(Records supplied Opens)

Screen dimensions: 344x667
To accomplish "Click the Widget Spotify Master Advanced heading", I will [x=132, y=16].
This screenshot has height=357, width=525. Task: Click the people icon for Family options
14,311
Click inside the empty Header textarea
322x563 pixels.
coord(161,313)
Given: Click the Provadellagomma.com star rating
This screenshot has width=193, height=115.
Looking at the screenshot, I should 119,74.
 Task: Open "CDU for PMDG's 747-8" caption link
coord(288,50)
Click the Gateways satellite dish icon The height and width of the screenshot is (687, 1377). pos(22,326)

(Records supplied Closes)
(Records supplied Opens)

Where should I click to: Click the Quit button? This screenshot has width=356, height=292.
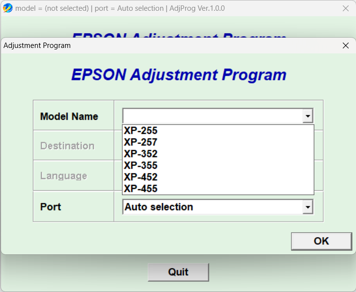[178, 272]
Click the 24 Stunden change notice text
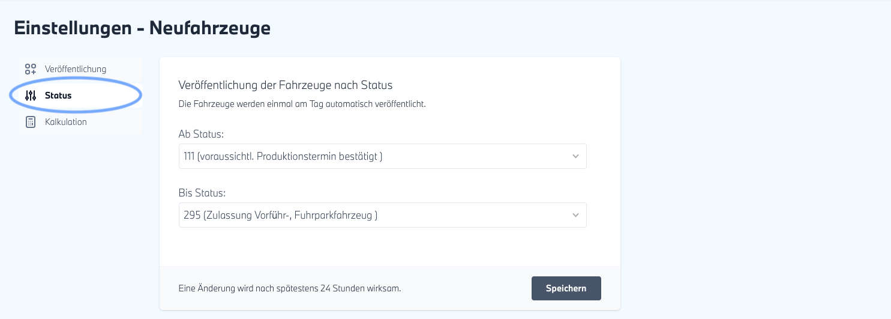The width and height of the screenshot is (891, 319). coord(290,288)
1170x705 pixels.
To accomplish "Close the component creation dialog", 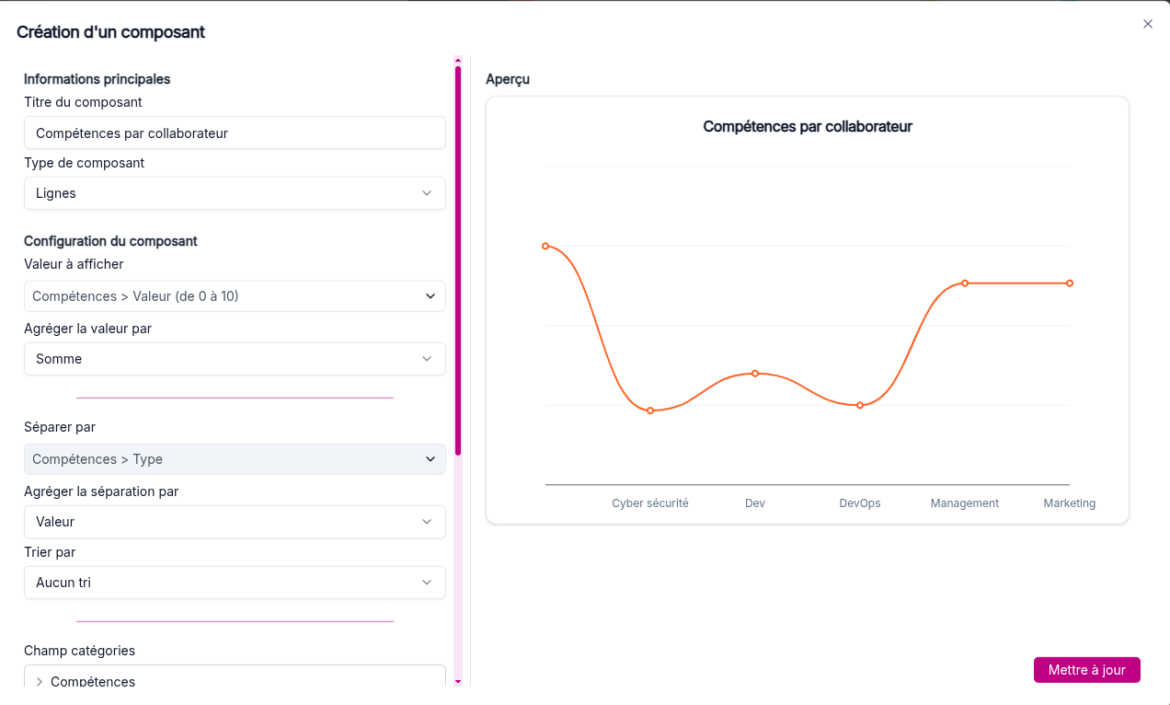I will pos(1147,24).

(Records supplied Closes)

= Required action =
Of the lines above, output exactly those from the line bearing "Screen dimensions: 344x667" through the line bearing "Click the Gateways", inclusive.

= Answer to this task =
Screen dimensions: 344x667
To accomplish "Click the Widget Spotify Master Advanced heading", I will [x=132, y=16].
This screenshot has height=357, width=525. Task: Click the people icon for Family options
14,311
Click inside the empty Header textarea
322x563 pixels.
coord(161,313)
Given: Click the Provadellagomma.com star rating
This screenshot has width=193, height=115.
Looking at the screenshot, I should 119,74.
 Task: Open "CDU for PMDG's 747-8" caption link
coord(288,50)
Click the Gateways satellite dish icon The height and width of the screenshot is (687, 1377). pos(22,326)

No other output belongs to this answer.